Auto, consumer durables & realty sectors lead stock market gains in May

The Nifty Next 50 continued its three-month winning streak and gained 6.42 per cent in May to clock an overall gain of 12.88 per cent in the three-month period, according to a report by Motilal Oswal Asset Management Company.

Auto, consumer durables & realty sectors lead stock market gains in May
Source: IANS

New Delhi, June 14 (IANS) The Nifty Next 50 continued its three-month winning streak and gained 6.42 per cent in May to clock an overall gain of 12.88 per cent in the three-month period, according to a report by Motilal Oswal Asset Management Company.

The Nifty Midcap 150 was a close second clocking a monthly gain of 5.69 per cent and a three-month gain of 10.62 per cent.

The benchmark Nifty 50 was the slowest moving among the indexes gaining 2.60 per cent in May. All sectors ended the month in green with Auto, Consumer Durables and Realty each rising by more than 7 per cent. The momentum factor continued its momentum & ended the month at 5.9 per cent up, followed closely by Quality at 5.4 per cent.
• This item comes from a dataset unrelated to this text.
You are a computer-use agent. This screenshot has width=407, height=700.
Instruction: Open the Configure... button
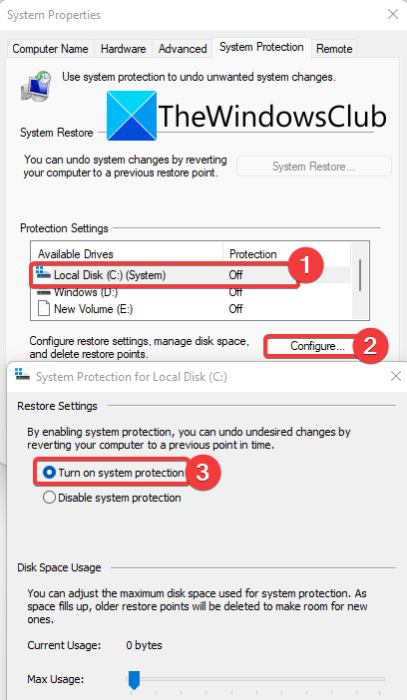coord(317,346)
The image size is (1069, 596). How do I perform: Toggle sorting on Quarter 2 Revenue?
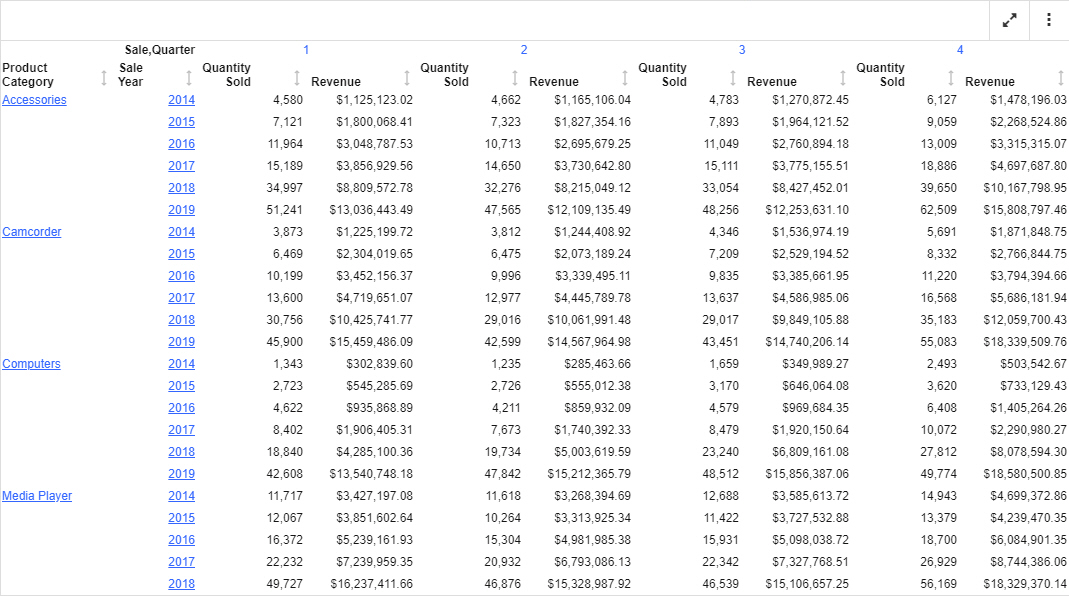[625, 77]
Low Volatility & Value also rose by 2.5 per cent & 0.4 per cent respectively, the report said.

The Nifty 500 closed 3.6 per cent up in May followed by mid and small-caps rising 5.7 per cent and 5.5 per cent, respectively. All sectors ended the month in green with Auto, Consumer Durables and Realty each rising by more than 7 per cent, the report said.

The rise in Nifty 500 was led by Consumer Discretionary and Financial Services that contributed almost half of the returns in Nifty 500.

The Nasdaq 100 continued its rally rising by 7.6 per cent in May and by 30 per cent on a YTD basis despite bank runs, tech layoffs and looming recession fears. The S&P 500, which is a more broad-based index, rose by 0.2 per cent while the Dow fell 3.5 per cent in the month of May. IT contributed the most to the gains in May.

Developed markets had a slippery slope falling by 4.6 per cent which was led by a recession in Germany that impacted most of the countries in Europe. Emerging markets also fell by 0.4 per cent led by South Africa & China that fell the most.